WTO’s 2026 Global Review to Advance Aid-for-Trade Partnerships
WTO Latest News •June 21, 2026
The WTO will convene its 2026 Global Review of Aid for Trade on 29–30 October in Geneva, gathering ministers, heads of international organizations, and experts to focus on partnerships that help developing economies and LDCs convert trade opportunities into growth and jobs. The agenda includes three plenaries, three regional spotlights, and around 30 member-led sessions covering GVC diversification, trade facilitation and standards, services, digital trade, and the net-zero transition, opened by DG Ngozi Okonjo-Iweala and OECD SG Mathias Cormann. Registration runs 1 May–30 September 2026—offering practitioners a platform to align projects and funding and track Aid-for-Trade progress.

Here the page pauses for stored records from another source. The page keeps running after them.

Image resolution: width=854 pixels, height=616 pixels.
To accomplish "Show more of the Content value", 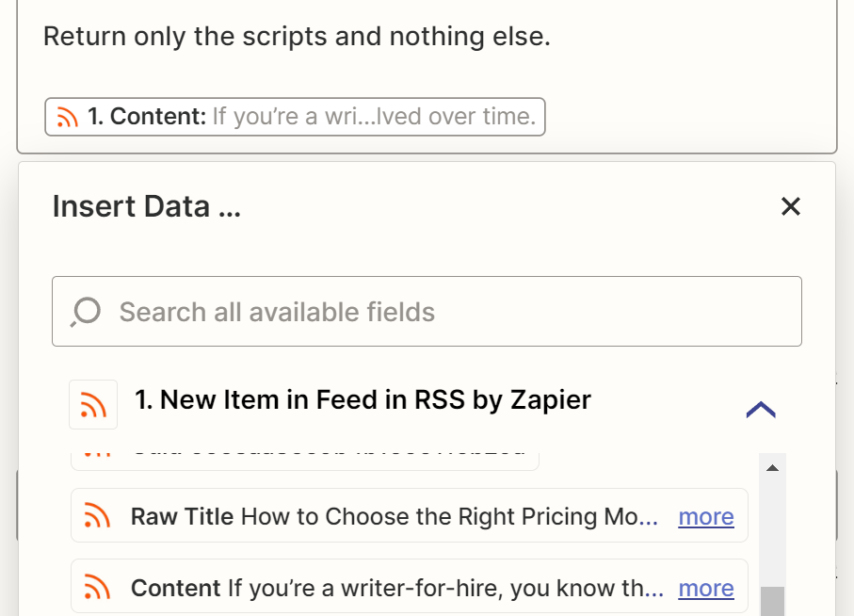I will (x=705, y=588).
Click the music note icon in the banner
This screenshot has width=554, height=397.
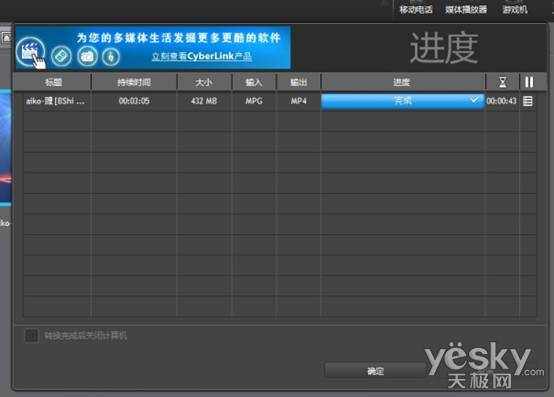111,57
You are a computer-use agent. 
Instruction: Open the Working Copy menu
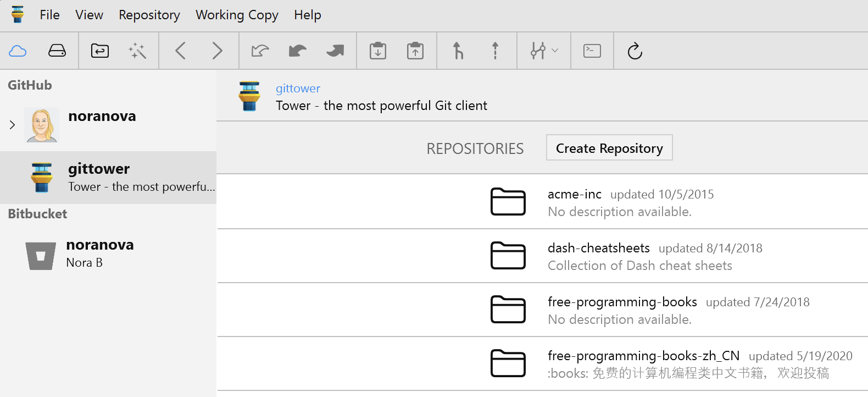(237, 15)
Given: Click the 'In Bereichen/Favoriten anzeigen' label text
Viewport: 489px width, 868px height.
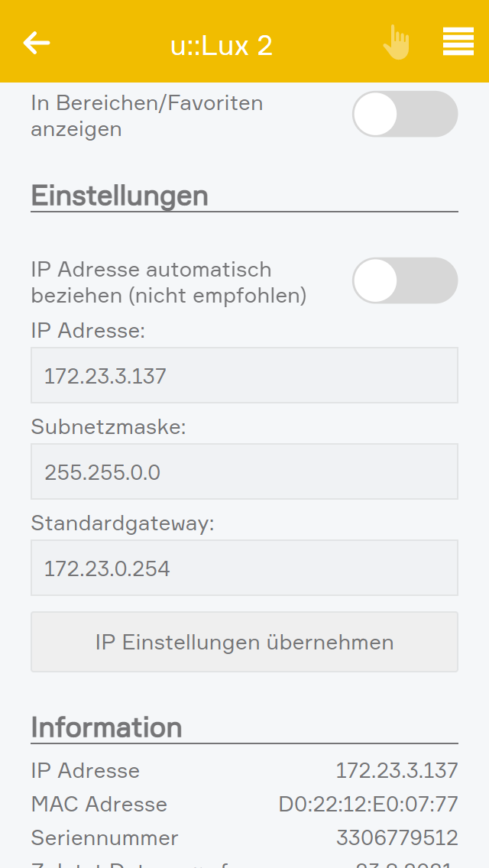Looking at the screenshot, I should point(147,115).
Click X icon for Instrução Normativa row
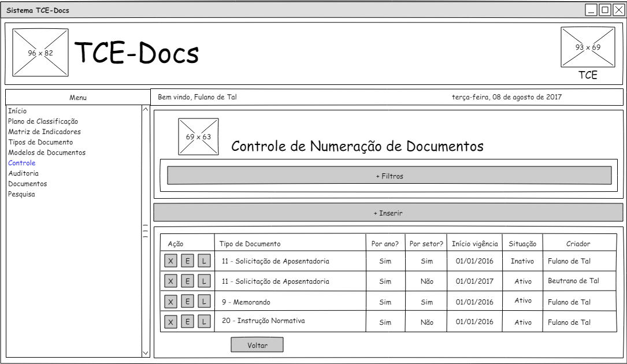This screenshot has height=364, width=627. [170, 322]
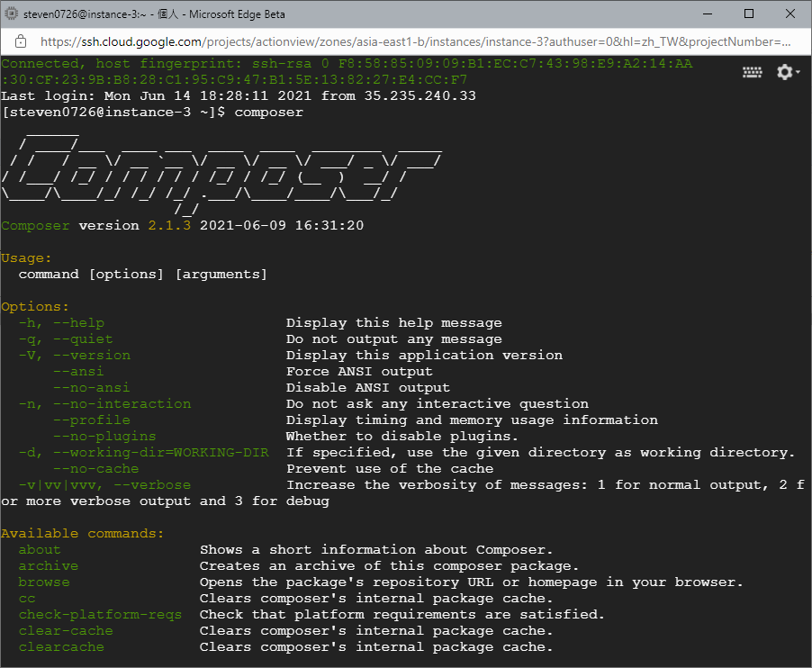The width and height of the screenshot is (812, 668).
Task: Click the Composer version number "2.1.3"
Action: (x=169, y=225)
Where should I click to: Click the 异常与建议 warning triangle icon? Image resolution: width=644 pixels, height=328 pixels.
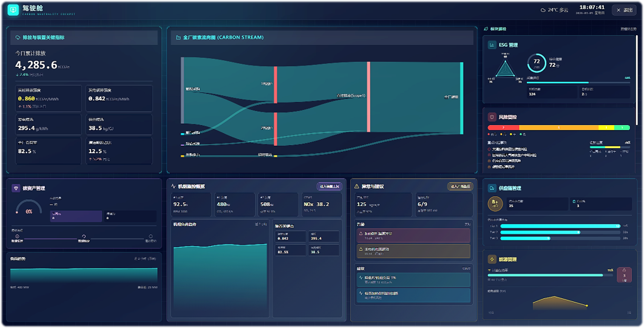(x=356, y=186)
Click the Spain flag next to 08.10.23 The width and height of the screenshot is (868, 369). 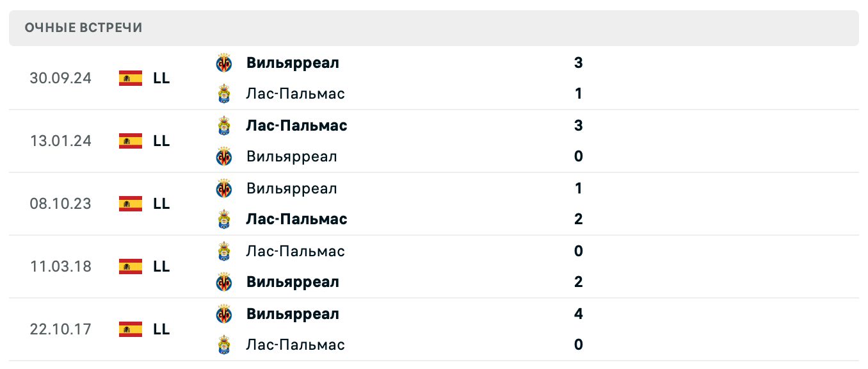point(131,204)
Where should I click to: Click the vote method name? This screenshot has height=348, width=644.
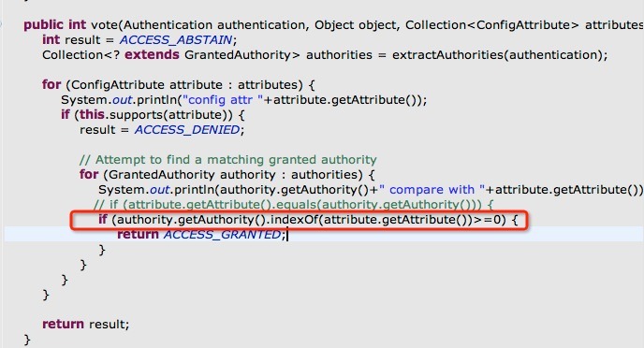pos(104,25)
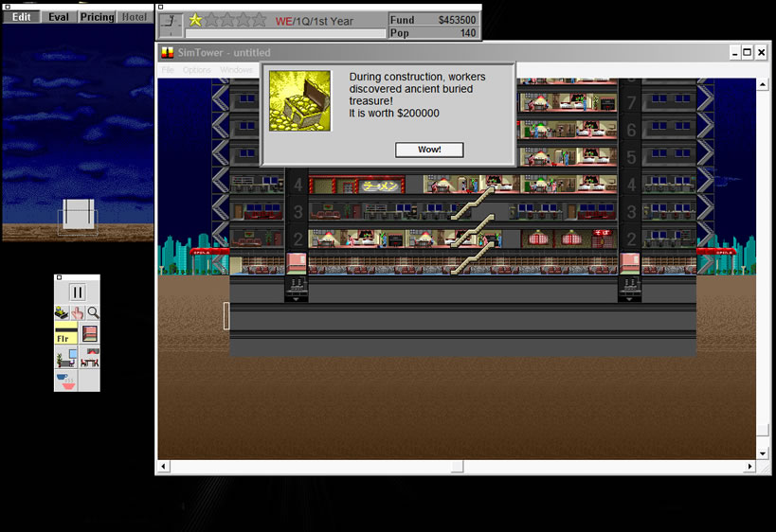
Task: Select the Bulldozer demolish tool
Action: coord(63,312)
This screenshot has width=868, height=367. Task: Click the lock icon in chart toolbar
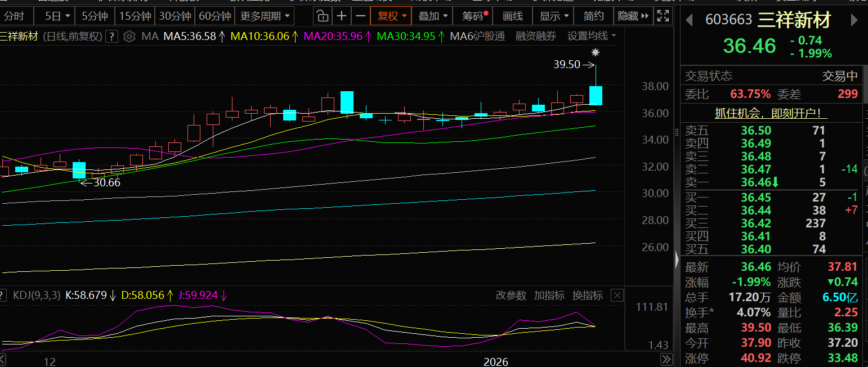coord(321,16)
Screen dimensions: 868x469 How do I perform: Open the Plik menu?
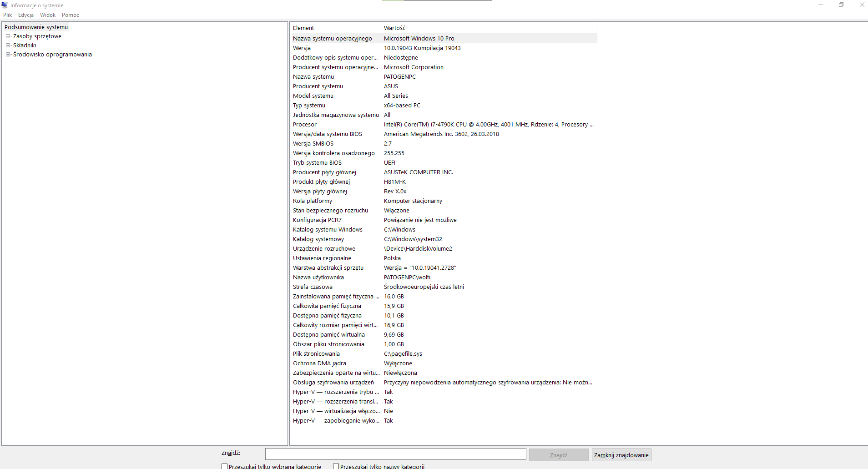[x=8, y=15]
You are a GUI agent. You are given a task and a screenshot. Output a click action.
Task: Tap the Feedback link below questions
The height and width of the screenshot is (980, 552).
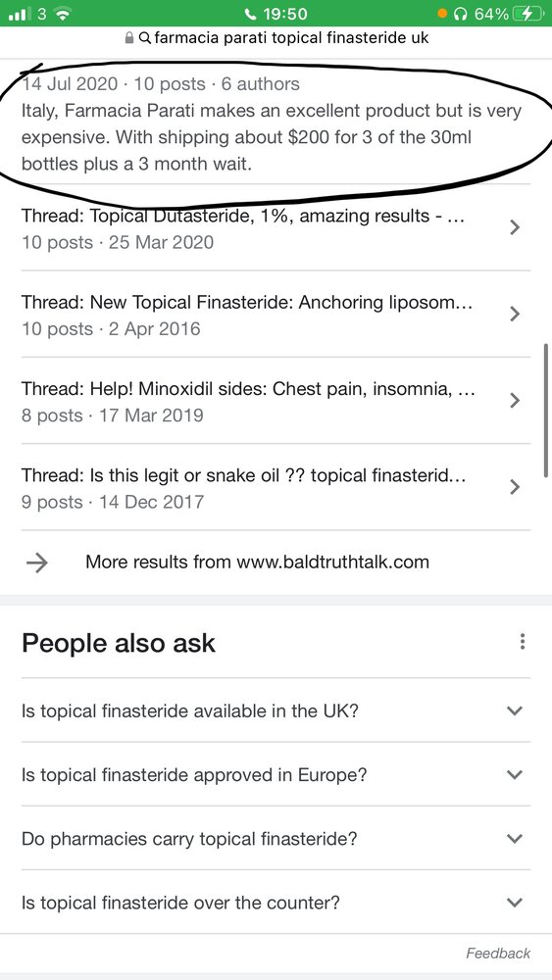[498, 954]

WTO’s Hill: Prepare for Route Shocks, Diversify and Accelerate Reform
WTO Latest News •June 22, 2026
At the Shaping the Future of Shipping Summit, WTO Deputy Director-General Johanna Hill warned that recurring disruptions make resilience a core design feature of global trade and urged faster multilateral reform amid rising tensions. She called for tighter government–industry–WTO coordination and broader supply-and-demand diversification to preserve interdependence without overdependence, emphasizing the stabilizing role of WTO rules for shipping predictability. Despite turbulence, cross-border flows remain near historic highs, with GVC-related trade stabilizing around 46% of exports in 2024 (down from 48% in 2022), underscoring a shift from pure efficiency to resilience.
Compliance Alerts: Food, FDA and Fees
FDA Expands Import Alerts: Baby Wipes, Massage Guns, Rice, Produce
STR Trade Report •June 25, 2026
The FDA issued or updated multiple import alerts in the past week, enabling detention without physical examination for products including baby wipes from Türkiye, facial massage guns and fish sauce from China, basmati rice from Pakistan, cooked shrimp from India, and various produce from Mexico and Canada. Firms on red lists face DWPE while green or yellow listings carry reduced or intensified surveillance; importers can submit evidence to overcome the appearance of violations or risk refusal. Compliance teams should verify supplier list status and documentation now to avoid border holds and delays.
U.S. Seafood Compliance Update: Suriname Imports Resume, Cephalopods Reclassified
STR Trade Report •June 26, 2026
The National Marine Fisheries Service announced that U.S. imports of fish and fish products from Suriname may resume effective June 22, after Commerce removed the Marine Mammal Protection Act import prohibition on the country’s drift gillnet fishery (ID 2899) once underlying issues were addressed. Separately, the Fish and Wildlife Service finalized a rule revising the regulatory definition of shellfish to explicitly include cephalopods (squid, cuttlefish, octopus), exempting them from certain import/export declaration, inspection, and enforcement requirements under 50 CFR parts 10 and 14. The exemption applies to shipments on or after July 23 and is not retroactive, so seafood traders should update compliance procedures and documentation in advance.
USDA Proposes 12% Cut to Cotton Import Assessments, Comments July 23
STR Trade Report •June 25, 2026
USDA’s Agricultural Marketing Service proposed reducing assessments on imports of cotton and cotton‑containing products by 12%, from $0.013247/kg to $0.011662/kg, with comments accepted through July 23. The rule would also update the Import Assessment Table by HTSUS number; importers should model modest landed‑cost savings and prepare to update entry systems when the change is finalized.